> [Exercise objective]: Please return every line of the records below that holds the word "output".
(Task inputs)
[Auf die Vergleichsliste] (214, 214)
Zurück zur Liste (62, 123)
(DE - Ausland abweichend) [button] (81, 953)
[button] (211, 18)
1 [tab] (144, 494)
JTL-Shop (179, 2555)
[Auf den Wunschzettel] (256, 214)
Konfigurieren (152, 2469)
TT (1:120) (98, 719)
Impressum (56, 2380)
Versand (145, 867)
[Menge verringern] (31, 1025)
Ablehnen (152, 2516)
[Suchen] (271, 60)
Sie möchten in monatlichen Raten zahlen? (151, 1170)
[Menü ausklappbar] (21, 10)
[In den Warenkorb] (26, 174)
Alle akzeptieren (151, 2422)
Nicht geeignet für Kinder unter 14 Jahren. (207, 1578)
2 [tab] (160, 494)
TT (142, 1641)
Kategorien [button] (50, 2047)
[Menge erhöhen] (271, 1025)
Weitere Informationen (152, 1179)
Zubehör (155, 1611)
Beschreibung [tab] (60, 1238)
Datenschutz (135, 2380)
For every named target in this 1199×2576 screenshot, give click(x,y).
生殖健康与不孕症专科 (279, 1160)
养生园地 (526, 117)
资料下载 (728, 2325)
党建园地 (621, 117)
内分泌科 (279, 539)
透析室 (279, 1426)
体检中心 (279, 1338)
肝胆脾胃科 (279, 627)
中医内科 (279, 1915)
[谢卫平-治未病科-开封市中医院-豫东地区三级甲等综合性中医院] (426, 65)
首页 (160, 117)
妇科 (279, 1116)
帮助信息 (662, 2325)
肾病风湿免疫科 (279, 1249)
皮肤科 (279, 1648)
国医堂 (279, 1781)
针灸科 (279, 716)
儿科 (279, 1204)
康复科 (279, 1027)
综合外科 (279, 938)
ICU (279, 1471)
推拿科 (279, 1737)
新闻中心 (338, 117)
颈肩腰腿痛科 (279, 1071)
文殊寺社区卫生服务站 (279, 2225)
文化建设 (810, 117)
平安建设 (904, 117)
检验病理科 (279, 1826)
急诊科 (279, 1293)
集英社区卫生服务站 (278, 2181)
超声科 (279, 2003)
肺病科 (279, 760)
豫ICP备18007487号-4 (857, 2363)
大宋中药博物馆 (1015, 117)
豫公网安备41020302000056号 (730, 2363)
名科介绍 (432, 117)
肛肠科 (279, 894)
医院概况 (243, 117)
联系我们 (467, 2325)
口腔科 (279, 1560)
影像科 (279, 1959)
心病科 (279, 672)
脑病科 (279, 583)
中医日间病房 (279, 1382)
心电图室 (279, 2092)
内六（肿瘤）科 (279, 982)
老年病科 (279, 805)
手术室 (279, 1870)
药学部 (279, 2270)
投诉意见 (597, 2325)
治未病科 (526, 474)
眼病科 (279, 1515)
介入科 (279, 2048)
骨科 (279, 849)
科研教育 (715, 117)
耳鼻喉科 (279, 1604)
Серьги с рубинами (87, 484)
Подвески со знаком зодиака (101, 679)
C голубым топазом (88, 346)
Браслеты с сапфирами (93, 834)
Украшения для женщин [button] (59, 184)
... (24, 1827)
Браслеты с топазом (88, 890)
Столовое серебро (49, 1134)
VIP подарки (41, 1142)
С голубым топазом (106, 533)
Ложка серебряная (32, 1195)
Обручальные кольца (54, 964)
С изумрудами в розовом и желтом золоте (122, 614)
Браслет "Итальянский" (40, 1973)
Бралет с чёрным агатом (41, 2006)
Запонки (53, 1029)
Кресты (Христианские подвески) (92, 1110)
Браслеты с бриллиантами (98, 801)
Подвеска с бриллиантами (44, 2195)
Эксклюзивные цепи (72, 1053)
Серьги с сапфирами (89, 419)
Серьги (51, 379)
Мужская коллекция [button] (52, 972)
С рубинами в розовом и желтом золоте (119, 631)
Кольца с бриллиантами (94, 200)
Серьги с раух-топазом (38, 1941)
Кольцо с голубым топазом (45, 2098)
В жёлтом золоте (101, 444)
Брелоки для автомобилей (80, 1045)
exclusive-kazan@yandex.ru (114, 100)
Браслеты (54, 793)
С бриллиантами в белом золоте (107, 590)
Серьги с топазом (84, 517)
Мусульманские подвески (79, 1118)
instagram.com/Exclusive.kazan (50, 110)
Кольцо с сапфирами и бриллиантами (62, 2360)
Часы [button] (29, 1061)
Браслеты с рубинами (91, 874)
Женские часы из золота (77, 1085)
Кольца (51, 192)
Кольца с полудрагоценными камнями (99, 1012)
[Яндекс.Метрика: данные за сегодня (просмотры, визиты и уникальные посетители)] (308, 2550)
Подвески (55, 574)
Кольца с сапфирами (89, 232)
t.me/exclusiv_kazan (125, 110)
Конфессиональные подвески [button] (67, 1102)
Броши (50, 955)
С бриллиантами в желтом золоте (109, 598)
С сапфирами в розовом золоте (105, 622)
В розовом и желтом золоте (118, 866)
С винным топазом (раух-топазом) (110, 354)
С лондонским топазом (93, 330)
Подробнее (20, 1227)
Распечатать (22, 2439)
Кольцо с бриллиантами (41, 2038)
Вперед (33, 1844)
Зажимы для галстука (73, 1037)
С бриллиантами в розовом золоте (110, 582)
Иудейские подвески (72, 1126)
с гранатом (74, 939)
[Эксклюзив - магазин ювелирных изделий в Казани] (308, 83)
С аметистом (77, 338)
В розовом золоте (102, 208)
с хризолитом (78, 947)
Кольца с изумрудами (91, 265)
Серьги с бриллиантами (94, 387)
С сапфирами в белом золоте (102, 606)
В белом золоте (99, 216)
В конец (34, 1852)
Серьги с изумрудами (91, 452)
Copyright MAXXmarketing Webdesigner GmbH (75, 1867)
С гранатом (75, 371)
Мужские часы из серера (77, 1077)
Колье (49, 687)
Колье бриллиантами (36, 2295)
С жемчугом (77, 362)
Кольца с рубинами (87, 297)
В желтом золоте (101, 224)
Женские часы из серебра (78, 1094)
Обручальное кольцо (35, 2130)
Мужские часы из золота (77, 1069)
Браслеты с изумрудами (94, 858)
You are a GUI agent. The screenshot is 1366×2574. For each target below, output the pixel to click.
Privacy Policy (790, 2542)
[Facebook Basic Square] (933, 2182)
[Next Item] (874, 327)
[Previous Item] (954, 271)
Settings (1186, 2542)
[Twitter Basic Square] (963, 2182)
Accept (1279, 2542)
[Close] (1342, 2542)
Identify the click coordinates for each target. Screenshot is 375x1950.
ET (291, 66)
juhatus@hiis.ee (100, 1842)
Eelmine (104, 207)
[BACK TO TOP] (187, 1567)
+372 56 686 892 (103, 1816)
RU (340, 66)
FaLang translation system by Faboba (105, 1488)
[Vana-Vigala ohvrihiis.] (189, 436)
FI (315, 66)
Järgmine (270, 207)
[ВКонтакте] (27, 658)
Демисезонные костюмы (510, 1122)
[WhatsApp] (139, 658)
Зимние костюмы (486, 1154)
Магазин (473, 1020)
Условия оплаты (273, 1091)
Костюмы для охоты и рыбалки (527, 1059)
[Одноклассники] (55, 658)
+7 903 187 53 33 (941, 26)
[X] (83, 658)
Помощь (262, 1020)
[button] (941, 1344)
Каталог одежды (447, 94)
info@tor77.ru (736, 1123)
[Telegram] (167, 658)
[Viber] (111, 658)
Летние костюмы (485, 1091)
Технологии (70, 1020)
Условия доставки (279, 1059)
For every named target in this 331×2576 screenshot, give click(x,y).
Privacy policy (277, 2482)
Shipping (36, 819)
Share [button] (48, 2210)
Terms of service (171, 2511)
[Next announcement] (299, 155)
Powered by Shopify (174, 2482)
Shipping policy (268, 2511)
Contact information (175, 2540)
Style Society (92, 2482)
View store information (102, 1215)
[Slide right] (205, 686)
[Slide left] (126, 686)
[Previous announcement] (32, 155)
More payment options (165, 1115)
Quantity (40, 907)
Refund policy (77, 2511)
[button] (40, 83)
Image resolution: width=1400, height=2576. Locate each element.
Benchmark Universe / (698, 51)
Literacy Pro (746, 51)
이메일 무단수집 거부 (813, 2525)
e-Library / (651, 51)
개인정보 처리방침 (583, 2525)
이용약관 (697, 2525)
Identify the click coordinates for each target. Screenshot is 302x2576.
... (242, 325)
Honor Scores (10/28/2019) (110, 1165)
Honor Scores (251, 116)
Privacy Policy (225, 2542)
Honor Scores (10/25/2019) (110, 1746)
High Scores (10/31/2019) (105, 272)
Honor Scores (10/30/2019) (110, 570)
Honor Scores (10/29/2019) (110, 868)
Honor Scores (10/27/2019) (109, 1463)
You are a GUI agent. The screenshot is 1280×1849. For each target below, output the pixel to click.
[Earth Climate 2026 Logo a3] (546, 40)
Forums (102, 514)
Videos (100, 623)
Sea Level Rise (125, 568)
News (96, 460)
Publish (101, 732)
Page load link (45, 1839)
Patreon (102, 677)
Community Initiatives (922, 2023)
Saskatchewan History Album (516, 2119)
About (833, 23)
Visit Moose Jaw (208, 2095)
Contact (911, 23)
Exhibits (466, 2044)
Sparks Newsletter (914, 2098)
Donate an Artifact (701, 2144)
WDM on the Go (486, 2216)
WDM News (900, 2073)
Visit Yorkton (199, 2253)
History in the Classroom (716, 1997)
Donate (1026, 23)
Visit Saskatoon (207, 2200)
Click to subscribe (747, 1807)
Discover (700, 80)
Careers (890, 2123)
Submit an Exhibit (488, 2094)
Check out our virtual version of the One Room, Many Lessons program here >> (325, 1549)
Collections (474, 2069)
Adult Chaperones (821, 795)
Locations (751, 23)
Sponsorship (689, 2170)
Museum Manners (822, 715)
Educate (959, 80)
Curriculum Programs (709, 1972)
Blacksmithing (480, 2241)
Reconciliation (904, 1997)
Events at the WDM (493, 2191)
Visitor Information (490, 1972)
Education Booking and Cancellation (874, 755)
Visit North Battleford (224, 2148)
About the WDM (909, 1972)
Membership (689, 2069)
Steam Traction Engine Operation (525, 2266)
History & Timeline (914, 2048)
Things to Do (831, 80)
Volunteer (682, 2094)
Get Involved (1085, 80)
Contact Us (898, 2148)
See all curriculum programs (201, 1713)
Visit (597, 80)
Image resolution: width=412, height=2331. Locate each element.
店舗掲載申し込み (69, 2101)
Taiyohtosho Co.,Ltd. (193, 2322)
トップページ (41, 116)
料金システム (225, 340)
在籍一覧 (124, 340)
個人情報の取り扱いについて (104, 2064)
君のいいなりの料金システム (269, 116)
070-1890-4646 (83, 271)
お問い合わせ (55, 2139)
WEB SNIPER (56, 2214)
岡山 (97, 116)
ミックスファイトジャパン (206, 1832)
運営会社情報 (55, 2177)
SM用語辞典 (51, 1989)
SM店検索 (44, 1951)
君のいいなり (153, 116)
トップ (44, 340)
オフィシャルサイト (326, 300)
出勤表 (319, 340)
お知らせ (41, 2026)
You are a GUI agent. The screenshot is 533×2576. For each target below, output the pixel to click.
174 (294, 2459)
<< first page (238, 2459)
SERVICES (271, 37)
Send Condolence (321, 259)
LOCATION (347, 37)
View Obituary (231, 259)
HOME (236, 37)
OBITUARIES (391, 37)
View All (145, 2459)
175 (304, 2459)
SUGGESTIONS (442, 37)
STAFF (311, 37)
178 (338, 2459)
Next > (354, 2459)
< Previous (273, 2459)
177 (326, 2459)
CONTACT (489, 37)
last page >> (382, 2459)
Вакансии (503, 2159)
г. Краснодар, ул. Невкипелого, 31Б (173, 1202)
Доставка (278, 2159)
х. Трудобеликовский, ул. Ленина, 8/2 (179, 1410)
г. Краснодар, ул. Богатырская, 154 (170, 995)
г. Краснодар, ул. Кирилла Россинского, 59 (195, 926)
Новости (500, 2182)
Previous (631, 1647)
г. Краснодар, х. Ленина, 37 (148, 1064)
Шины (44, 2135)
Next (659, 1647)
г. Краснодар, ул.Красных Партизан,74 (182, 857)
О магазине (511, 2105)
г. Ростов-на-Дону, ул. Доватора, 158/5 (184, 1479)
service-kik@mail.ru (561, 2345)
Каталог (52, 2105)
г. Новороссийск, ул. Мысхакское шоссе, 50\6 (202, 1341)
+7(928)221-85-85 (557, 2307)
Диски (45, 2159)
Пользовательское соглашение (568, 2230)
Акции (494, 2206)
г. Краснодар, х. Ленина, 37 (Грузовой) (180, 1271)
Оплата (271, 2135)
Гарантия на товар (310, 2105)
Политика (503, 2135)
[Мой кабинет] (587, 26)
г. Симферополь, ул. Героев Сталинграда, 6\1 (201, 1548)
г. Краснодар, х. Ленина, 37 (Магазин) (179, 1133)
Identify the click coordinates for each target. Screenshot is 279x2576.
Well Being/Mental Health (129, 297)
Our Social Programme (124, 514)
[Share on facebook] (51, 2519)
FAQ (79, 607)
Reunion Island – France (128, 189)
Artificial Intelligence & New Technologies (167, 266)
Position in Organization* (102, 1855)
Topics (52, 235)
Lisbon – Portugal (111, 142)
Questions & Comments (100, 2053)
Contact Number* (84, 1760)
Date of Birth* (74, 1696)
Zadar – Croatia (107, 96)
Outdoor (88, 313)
(End Task inputs)
> [Your solution]:
You are a GUI agent. The screenshot is 1366×2574. For each target below, output the pixel to click.
You are a GUI agent. The screenshot is 1280×1849. For each target below, output the pixel to click.
You are a GUI agent. The screenshot is 533×2576. For each target below, output the pixel to click.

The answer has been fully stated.